## Your instructions
Based on the text about Joe Don Baker's film career, explain in one to three sentences why Max Cady terrorizes Sam Bowden's family in Cape Fear.

## Extract
▼

When Timothy Dalton was cast as James Bond in The Living Daylights (1987), Baker could be found in support as a villainous arms dealer involved with the Russians. The film was well-reviewed, highly successful, and further burnished Baker’s bona fides as a charismatic tough guy.
The remainder of Baker’s years on-screen were spent in projects that often asked little more from him than to provide the “Joe Don Baker” persona, but there were notable exceptions down the stretch run of his acting life. One of the most prominent would be his turn as a private investigator named Claude Kersek in Martin Scorsese’s Cape Fear hired by Atlanta attorney Sam Bowden (Nick Nolte) to track Max Cady (Robert De Niro), a psychotic rapist who terrorizes Bowden’s family over Bowden’s suppressing of evidence that might have resulted in a lighter sentence for Cady fourteen years earlier. While the film belongs to Juliette Lewis and her stunning portrayal of a teen on the dangerous edge of discovering her budding sexuality, Baker all but steals every scene he’s in, despite playing across from cinematic legends De Niro, Nolte, and Jessica Lange (as Bowden’s wife). Arguably, the film’s second-best scene occurs when Kersek explains to Sam Bowden that he should be “scared.” It’s a brief monologue that works on multiple levels: as a statement on the South’s history of racism, and just how much trouble Bowden has landed in. As Kersek states:
“No, you’re scared. But that’s okay. I want you to savor that fear. The South evolved in fear; fear of the Indian, fear of the slave, fear of the damn Union. The South has a fine tradition of savoring fear.”
Kersek makes it clear to Bowden that he has become a part of that tradition.
While Baker never scored another role as meaningful as Claude Kersak, he did make strong impressions in the HBO film Citizen Cohn playing Joseph McCarthy, a small part in the cult classic Reality Bites, the deeply underrated Steven Soderbergh noir The Underneath, he returned to the Bond series playing a different character (Jack Wade) in two Pierce Brosnan entries GoldenEye and Tomorrow Never Dies), and the multi-Emmy-nominated TV film George Wallace.

▲

## Exercise data

▼

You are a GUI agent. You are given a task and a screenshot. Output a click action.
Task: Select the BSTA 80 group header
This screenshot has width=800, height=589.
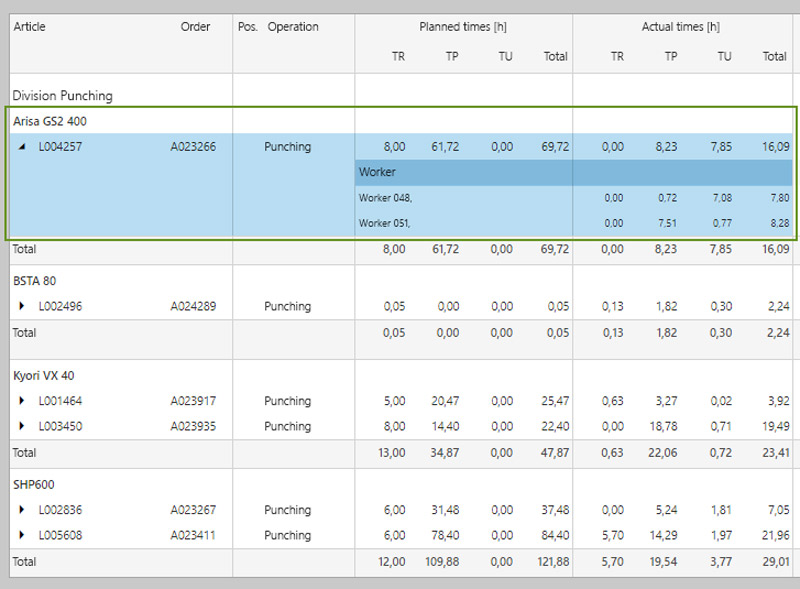pos(33,281)
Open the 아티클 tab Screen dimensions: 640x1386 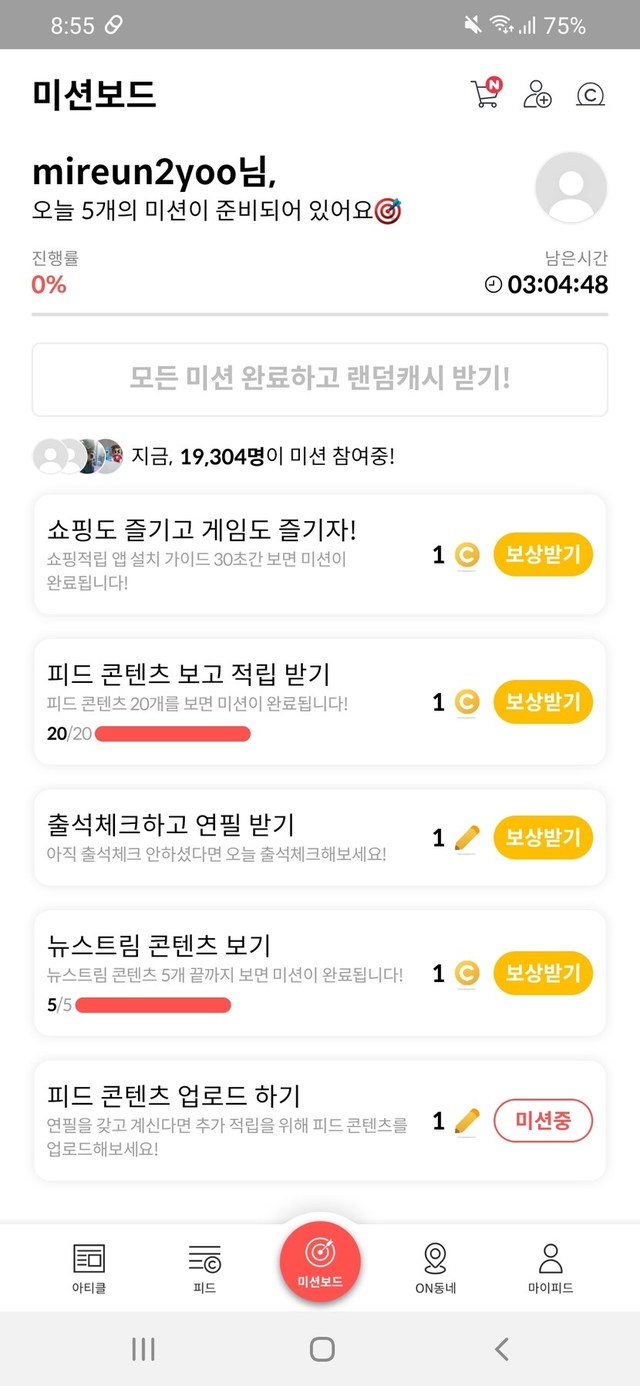(x=89, y=1268)
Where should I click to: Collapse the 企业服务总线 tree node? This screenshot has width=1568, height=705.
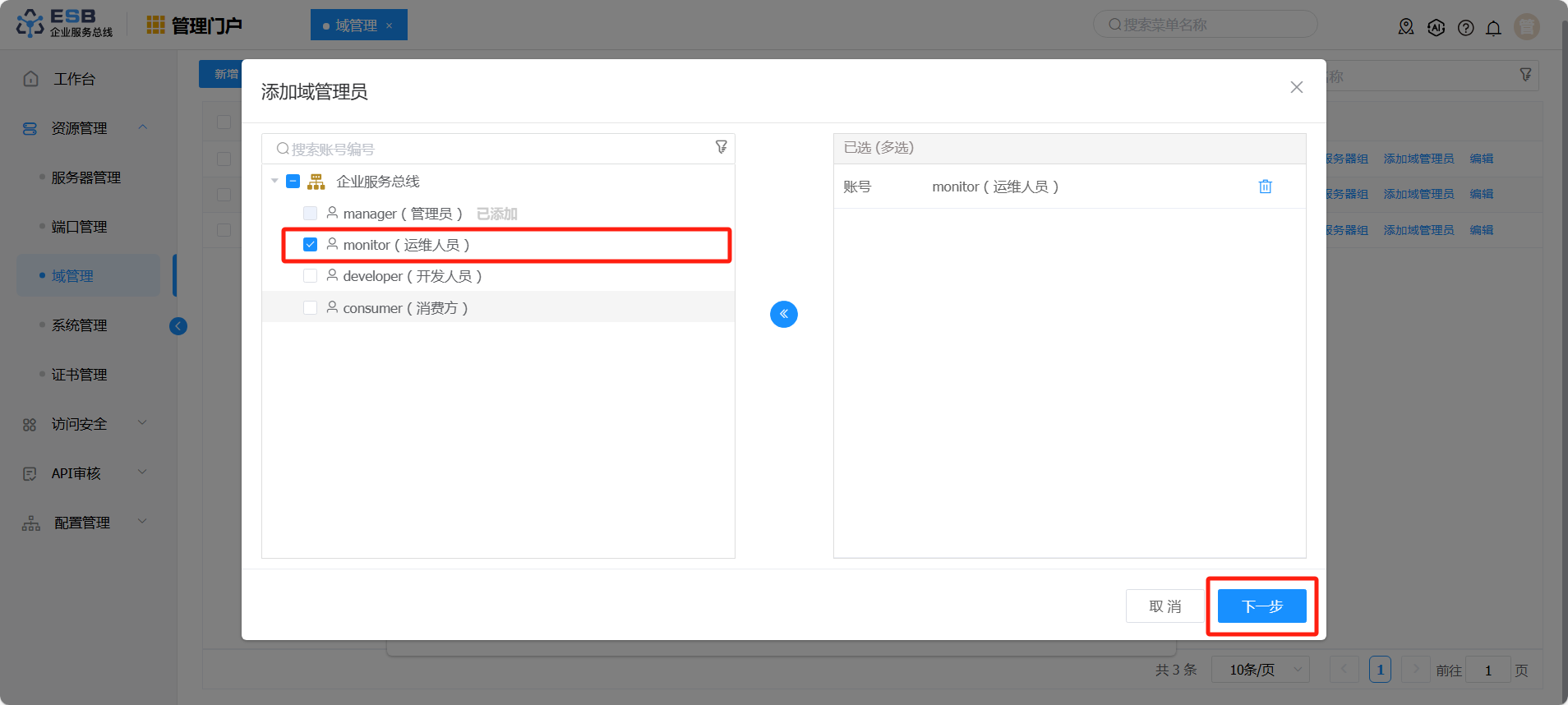click(x=274, y=182)
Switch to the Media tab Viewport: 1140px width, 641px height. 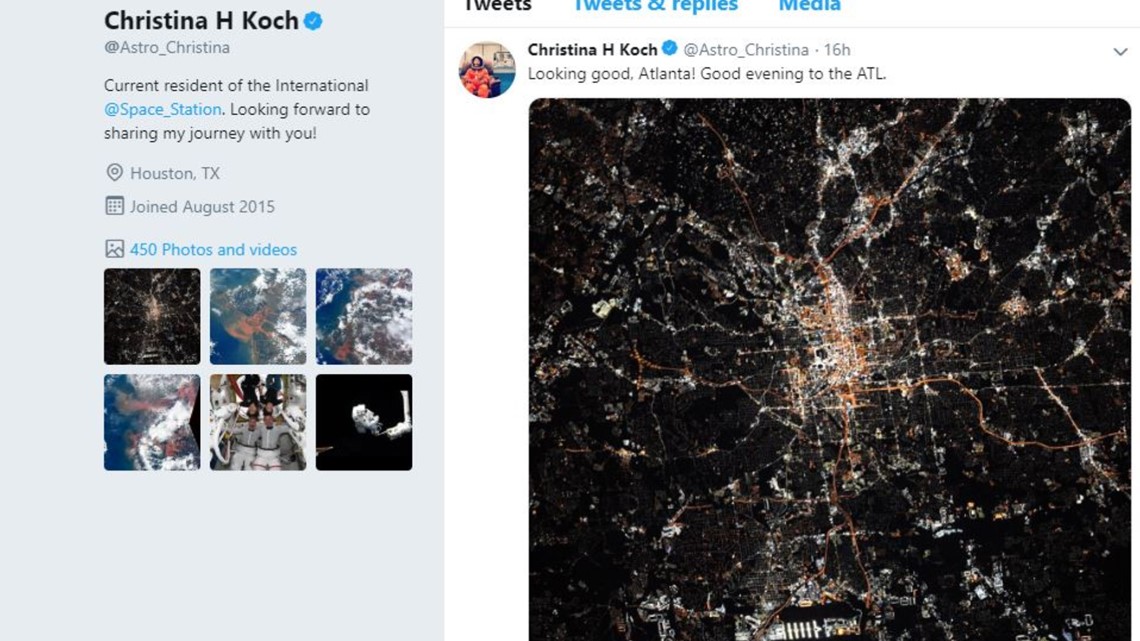pos(809,6)
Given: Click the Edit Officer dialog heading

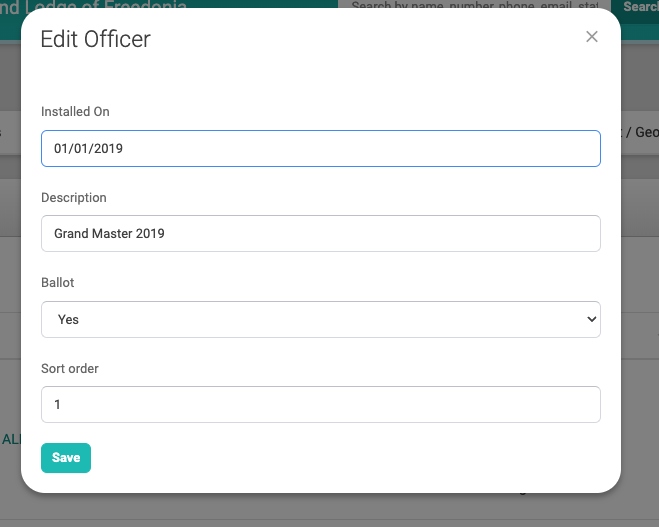Looking at the screenshot, I should tap(95, 39).
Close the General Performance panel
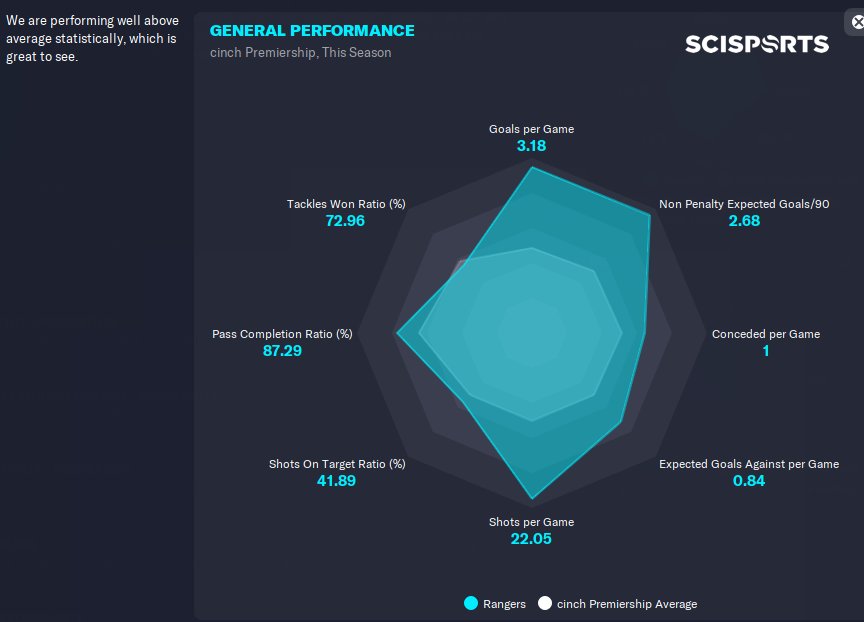Viewport: 864px width, 622px height. (x=857, y=22)
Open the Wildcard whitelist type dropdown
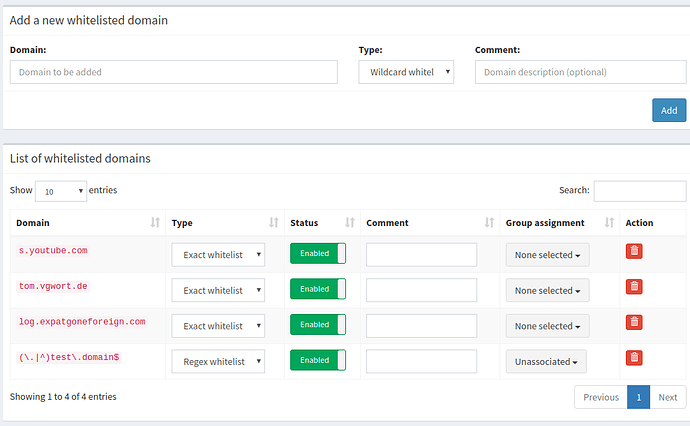690x426 pixels. [x=406, y=72]
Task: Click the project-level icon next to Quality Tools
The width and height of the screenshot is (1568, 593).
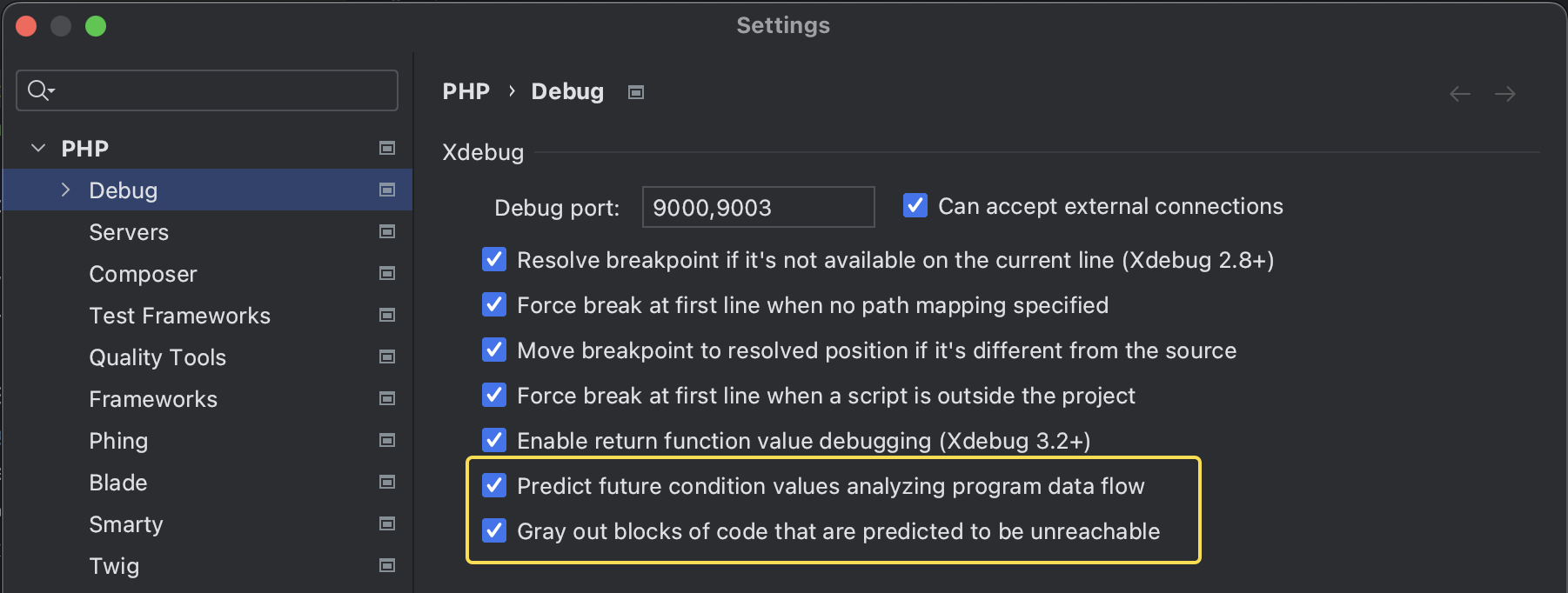Action: click(x=387, y=356)
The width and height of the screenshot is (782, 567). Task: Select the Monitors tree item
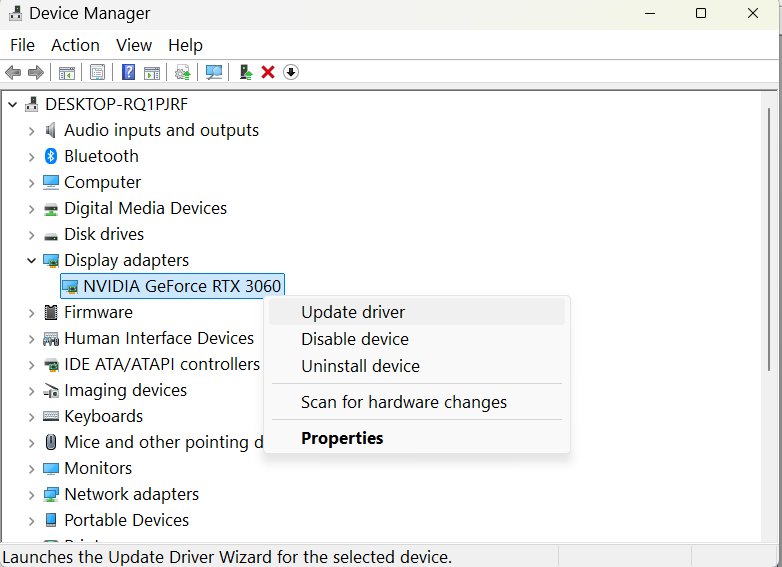[98, 468]
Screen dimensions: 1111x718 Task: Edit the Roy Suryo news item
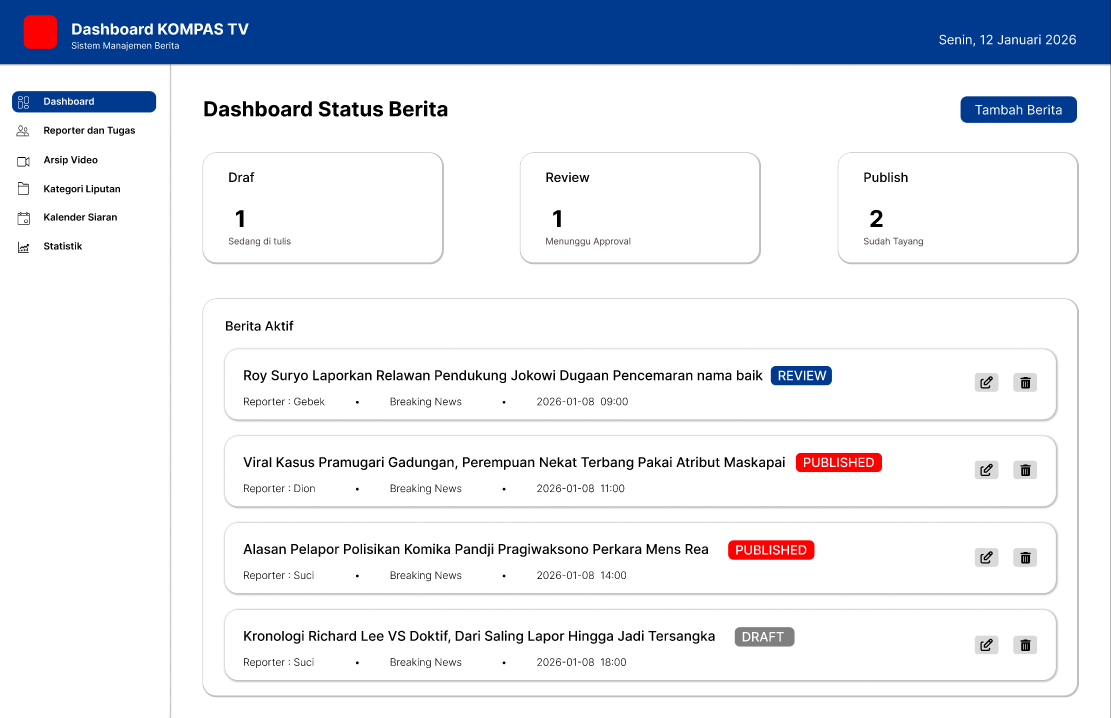[986, 382]
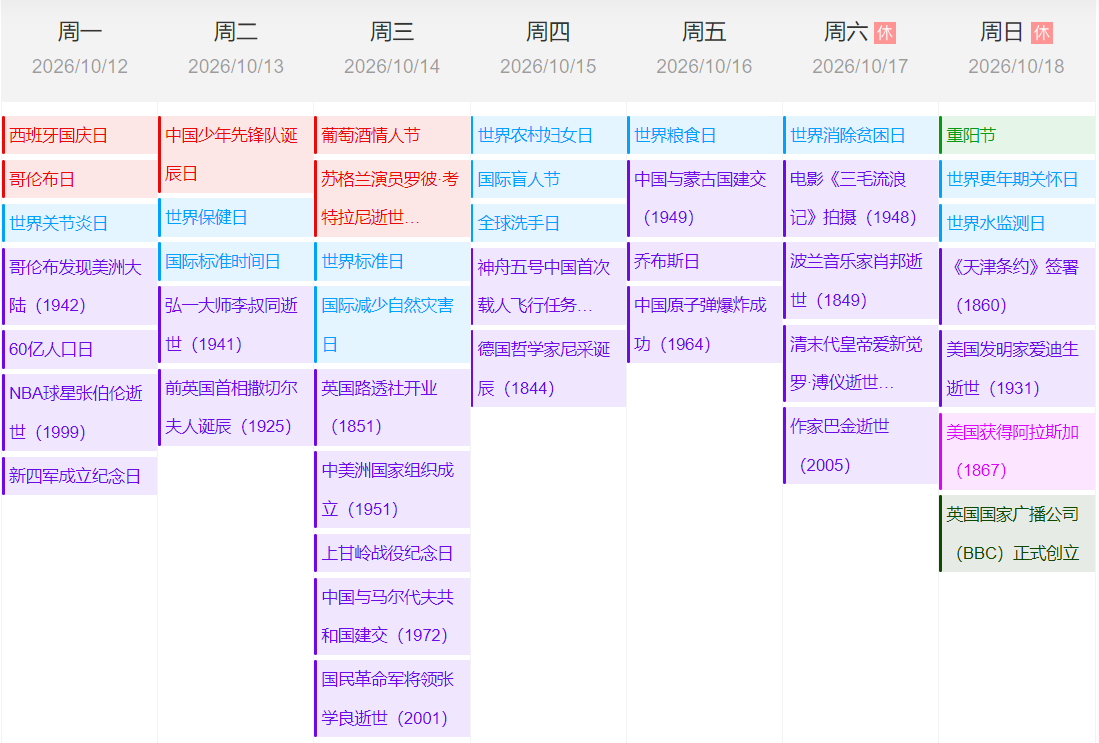Click the 休 badge next to 周日

click(x=1041, y=33)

▲

## Response to this exercise
Cady terrorizes Bowden's family because, fourteen years earlier, Bowden suppressed evidence that might have resulted in a lighter sentence for Cady.